Even though it appears there are plenty of advantages to work delegation, it needs to be done smartly. Every leader should carefully create a list and decide what task to delegate to each individual. This proper planning is crucial for the next stages of work delegation.
How to delegate like a pro? Let’s discuss 6 useful tips
Once we’ve covered the basics of delegation, it’s time we get practical. Perhaps many leaders realize the importance of work delegation, but experience difficulties when it comes to actually doing the work. So without any further ado, let’s discuss 6 useful strategies in terms of delegating.
- Create a list. I’ve mentioned it before, but it’s so important that it needs repetition. Before a leader delegates anything, they first need to sit down and reflect on everything that needs work.
- Sort out the small tasks. They are usually the first in line when it comes to delegation since they often take up a lot of time that can be used by the leader to deal with specialized tasks that need their undivided attention.
- Choose wisely when picking who shall take on a certain task. When the leader finally comes up with what tasks they can delegate, they need to choose the best and most suitable employees for the job. At this stage, this is crucial since the incorrect distribution of tasks may lead to complications, delays, or even more time.
- Always check the employees’ availability. Work delegation should always be a two-way street — a leader should avoid delegating tasks without first checking the employees’ wishes and availability. This also strengthens the team bond and allows the leader to make even better and wiser decisions.
- Be specific with thorough guidelines. When delegating, a leader should not expect their employees to be capable of doing anything right from scratch without additional and thorough instructions. Delegate the task, then provide some extra information and be always there for additional advice and know-how.

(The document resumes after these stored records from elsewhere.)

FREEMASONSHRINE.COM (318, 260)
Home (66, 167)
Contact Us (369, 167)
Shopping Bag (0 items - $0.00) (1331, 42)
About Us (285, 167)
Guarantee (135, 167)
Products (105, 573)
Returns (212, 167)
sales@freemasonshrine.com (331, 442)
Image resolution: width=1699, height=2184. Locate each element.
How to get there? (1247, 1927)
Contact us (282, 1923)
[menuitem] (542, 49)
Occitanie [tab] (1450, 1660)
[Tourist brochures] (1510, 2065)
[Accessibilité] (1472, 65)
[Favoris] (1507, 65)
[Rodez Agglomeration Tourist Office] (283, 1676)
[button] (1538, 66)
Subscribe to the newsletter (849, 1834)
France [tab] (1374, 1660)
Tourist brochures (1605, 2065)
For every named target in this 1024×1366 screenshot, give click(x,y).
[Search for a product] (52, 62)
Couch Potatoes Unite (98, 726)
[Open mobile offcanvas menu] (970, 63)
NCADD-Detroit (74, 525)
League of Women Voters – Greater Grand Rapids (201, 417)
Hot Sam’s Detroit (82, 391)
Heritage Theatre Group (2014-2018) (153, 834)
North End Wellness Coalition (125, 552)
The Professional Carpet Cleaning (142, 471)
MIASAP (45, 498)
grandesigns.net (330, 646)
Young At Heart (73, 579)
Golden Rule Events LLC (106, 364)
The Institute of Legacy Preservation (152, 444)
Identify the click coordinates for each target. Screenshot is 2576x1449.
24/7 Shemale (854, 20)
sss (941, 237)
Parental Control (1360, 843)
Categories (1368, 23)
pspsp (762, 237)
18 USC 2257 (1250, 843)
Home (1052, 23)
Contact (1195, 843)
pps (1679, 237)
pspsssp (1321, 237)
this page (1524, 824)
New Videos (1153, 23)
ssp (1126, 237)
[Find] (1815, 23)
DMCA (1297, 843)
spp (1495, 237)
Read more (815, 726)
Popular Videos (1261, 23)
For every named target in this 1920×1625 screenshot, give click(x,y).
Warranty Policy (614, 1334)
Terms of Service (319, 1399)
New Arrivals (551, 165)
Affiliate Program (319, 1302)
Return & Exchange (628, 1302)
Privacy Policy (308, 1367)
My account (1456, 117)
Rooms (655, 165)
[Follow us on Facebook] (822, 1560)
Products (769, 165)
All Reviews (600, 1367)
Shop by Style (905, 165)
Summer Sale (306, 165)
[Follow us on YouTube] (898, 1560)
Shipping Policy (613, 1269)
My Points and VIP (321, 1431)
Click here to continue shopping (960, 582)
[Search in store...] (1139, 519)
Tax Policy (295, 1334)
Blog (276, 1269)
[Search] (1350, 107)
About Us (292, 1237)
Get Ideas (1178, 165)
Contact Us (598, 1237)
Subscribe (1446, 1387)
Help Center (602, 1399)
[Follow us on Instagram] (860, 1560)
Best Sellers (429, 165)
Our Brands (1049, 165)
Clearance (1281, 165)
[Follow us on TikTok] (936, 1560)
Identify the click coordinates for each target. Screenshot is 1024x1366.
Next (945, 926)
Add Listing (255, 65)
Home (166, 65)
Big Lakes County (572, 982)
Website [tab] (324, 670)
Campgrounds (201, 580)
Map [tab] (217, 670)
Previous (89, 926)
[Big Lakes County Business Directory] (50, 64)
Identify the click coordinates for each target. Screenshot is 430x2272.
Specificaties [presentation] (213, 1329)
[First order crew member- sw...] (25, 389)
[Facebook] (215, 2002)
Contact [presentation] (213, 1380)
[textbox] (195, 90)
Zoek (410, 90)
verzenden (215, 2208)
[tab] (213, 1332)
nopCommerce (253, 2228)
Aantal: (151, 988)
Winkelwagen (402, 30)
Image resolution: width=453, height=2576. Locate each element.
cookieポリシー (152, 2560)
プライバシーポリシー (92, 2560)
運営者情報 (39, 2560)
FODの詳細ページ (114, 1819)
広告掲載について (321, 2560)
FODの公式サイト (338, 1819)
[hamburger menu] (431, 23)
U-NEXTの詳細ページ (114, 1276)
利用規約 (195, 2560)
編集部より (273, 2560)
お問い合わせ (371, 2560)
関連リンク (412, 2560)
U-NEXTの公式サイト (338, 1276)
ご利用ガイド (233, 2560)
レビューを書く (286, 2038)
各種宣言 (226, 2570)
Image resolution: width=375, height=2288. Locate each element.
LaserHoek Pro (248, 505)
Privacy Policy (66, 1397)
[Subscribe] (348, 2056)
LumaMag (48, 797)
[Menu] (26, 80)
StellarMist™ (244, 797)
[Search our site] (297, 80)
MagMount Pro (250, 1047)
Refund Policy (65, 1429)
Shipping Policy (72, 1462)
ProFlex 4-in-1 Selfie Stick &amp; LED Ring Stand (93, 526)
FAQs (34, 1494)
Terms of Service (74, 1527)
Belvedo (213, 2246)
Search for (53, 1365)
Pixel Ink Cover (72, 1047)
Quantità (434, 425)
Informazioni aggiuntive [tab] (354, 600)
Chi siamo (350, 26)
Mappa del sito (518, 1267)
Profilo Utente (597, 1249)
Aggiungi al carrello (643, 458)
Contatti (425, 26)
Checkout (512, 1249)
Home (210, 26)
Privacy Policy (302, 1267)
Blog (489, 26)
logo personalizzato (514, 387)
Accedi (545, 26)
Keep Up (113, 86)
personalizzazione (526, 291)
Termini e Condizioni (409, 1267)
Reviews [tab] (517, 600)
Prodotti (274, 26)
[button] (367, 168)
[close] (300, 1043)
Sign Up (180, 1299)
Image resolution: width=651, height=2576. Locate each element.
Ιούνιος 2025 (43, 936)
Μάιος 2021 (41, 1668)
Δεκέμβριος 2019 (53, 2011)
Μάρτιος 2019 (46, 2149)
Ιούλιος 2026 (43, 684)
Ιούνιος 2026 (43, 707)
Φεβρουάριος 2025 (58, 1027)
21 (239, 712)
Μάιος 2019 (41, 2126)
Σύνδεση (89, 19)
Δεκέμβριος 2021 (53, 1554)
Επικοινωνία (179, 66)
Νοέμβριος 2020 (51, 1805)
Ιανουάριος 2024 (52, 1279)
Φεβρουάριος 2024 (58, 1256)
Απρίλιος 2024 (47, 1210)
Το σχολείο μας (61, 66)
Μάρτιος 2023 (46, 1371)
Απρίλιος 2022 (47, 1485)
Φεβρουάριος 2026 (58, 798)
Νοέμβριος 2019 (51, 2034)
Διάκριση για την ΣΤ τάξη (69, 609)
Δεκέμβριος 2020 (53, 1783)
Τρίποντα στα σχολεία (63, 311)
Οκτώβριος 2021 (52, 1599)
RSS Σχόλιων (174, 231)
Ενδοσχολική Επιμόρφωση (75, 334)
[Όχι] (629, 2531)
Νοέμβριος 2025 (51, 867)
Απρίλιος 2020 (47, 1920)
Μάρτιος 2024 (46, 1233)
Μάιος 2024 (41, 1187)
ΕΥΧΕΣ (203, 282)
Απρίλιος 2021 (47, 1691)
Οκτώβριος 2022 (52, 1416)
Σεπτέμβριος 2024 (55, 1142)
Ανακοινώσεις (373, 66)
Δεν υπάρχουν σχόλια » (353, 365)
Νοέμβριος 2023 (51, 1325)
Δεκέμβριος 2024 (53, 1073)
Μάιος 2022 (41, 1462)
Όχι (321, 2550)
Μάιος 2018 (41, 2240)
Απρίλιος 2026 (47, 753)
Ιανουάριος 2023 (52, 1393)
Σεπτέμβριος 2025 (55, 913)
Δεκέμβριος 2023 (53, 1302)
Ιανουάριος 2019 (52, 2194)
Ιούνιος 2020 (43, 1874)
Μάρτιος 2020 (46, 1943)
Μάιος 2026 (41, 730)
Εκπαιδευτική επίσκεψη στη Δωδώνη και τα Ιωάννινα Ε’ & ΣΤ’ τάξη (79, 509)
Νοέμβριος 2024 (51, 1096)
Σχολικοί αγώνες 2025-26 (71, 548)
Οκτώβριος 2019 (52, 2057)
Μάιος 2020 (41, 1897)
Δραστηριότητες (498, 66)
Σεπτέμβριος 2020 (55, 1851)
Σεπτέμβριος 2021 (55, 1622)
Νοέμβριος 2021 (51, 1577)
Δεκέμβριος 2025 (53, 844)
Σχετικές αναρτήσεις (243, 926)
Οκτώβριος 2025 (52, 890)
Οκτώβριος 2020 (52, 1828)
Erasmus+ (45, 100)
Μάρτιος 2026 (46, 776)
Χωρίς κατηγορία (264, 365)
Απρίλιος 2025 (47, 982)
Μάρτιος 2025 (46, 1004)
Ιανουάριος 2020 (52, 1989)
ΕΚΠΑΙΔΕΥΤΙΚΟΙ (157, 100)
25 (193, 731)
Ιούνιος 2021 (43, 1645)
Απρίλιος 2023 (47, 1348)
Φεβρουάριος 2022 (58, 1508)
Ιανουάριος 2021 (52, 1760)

- Appreciate the help. A leader should see delegation as it is — help from their employees at the right moment, thanks to their capabilities and skills. Essentially, this should result in positive feedback, making room for future raises and promotions.
I hope this article has managed to provide some useful insights on delegation and why it’s incredibly important both for the leader as well as the team.
Working together is by far the best practice when it comes to team performance — along with team building activities, any leader should turn to task delegation to further strengthen the bond between themselves and the team members.